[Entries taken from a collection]
__________________________________________________
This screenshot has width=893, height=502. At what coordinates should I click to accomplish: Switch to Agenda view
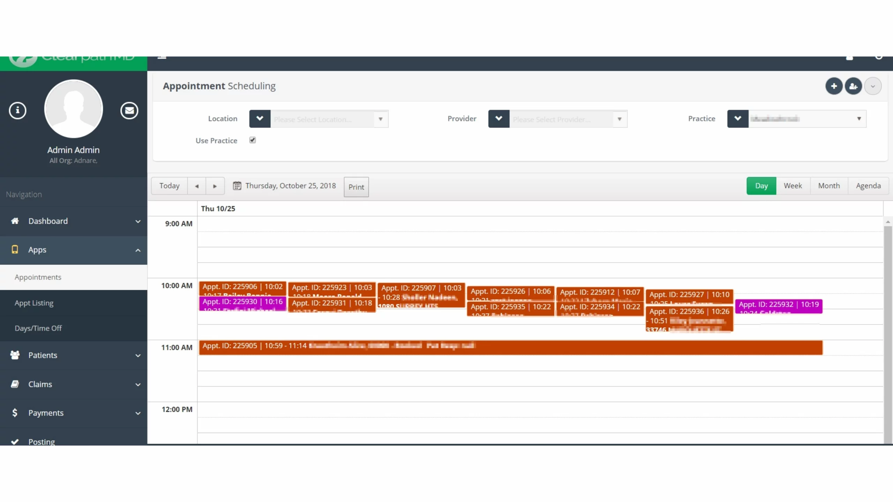868,186
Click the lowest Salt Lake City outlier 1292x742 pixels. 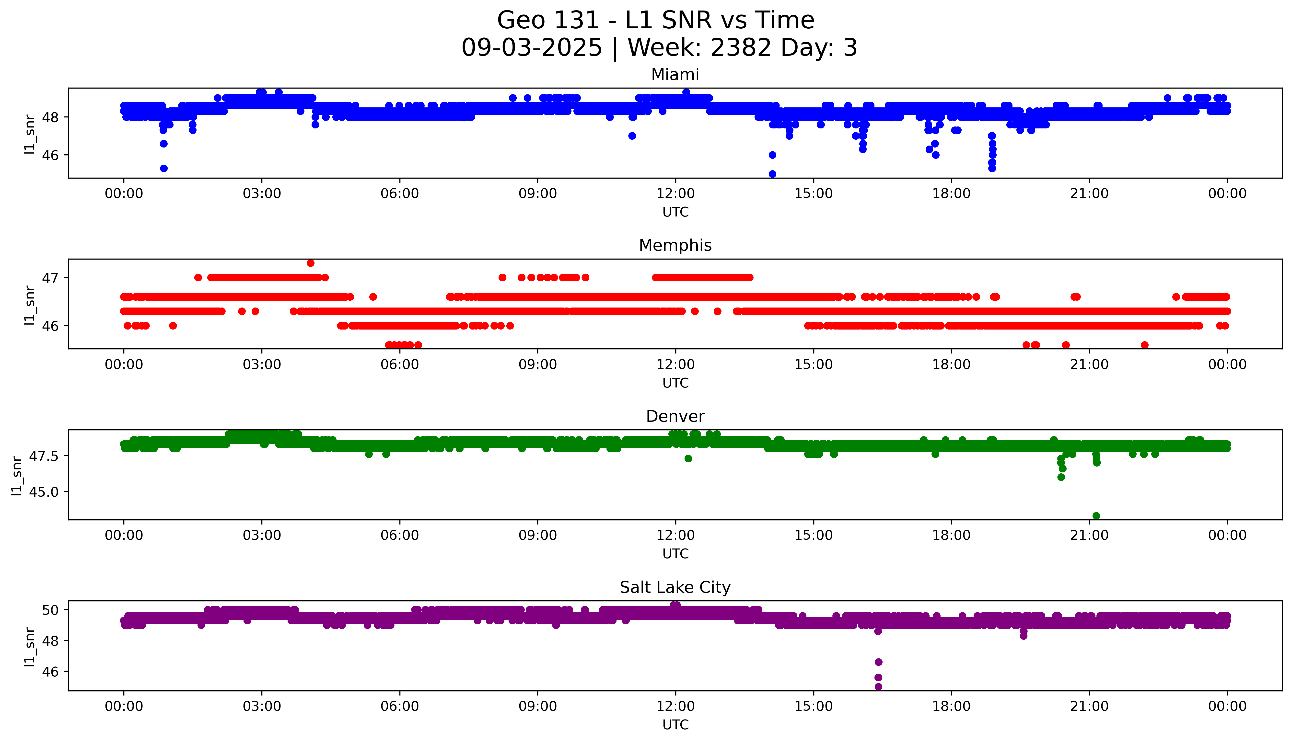(x=878, y=686)
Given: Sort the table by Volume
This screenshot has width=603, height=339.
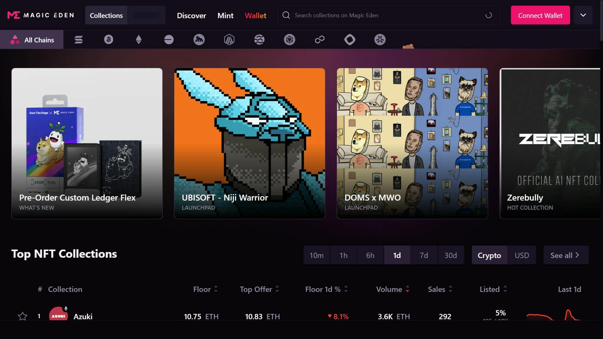Looking at the screenshot, I should pyautogui.click(x=392, y=289).
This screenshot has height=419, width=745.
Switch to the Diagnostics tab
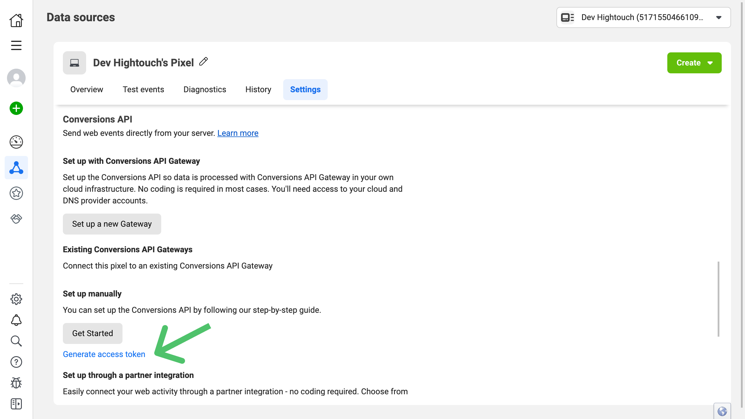[x=205, y=89]
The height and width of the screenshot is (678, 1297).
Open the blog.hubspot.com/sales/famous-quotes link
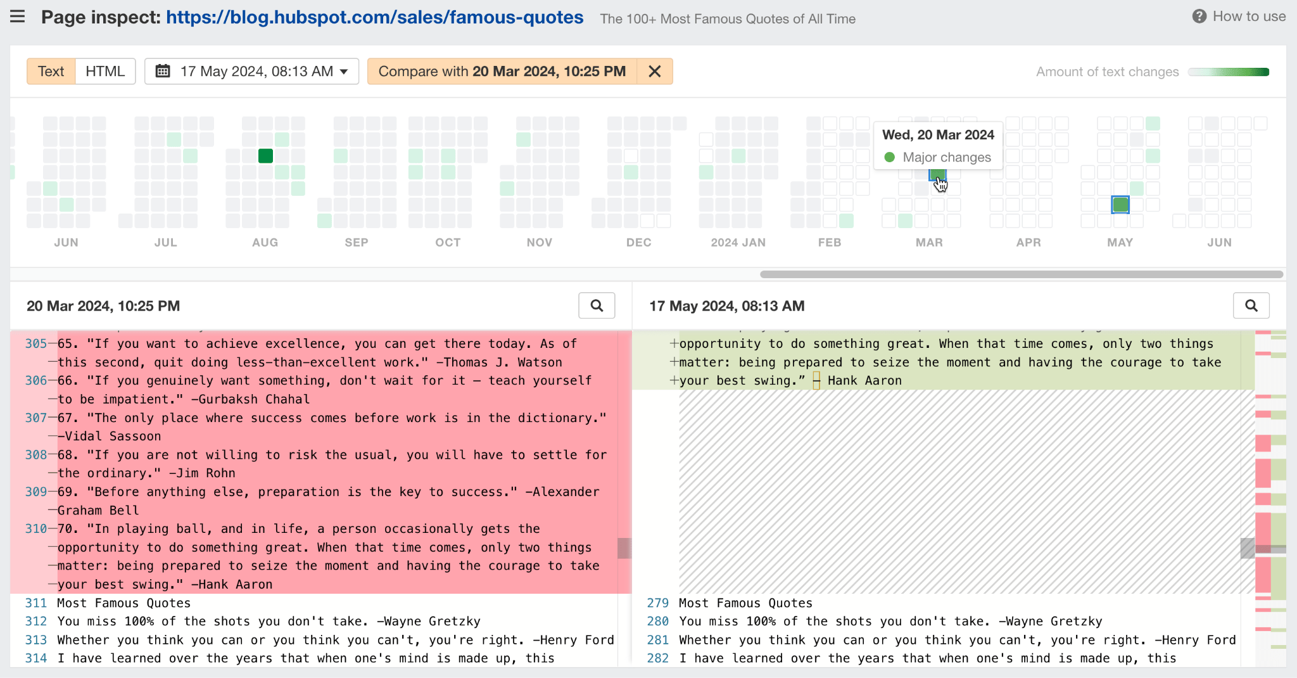pyautogui.click(x=374, y=17)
__________________________________________________
Aim of the exercise: The required output is every line from the one containing "The height and" through the last line of the records, inclusive, reproduced exactly and without pictures.

Solution to this exercise:
The height and width of the screenshot is (678, 1297).
Open the blog.hubspot.com/sales/famous-quotes link
pyautogui.click(x=374, y=17)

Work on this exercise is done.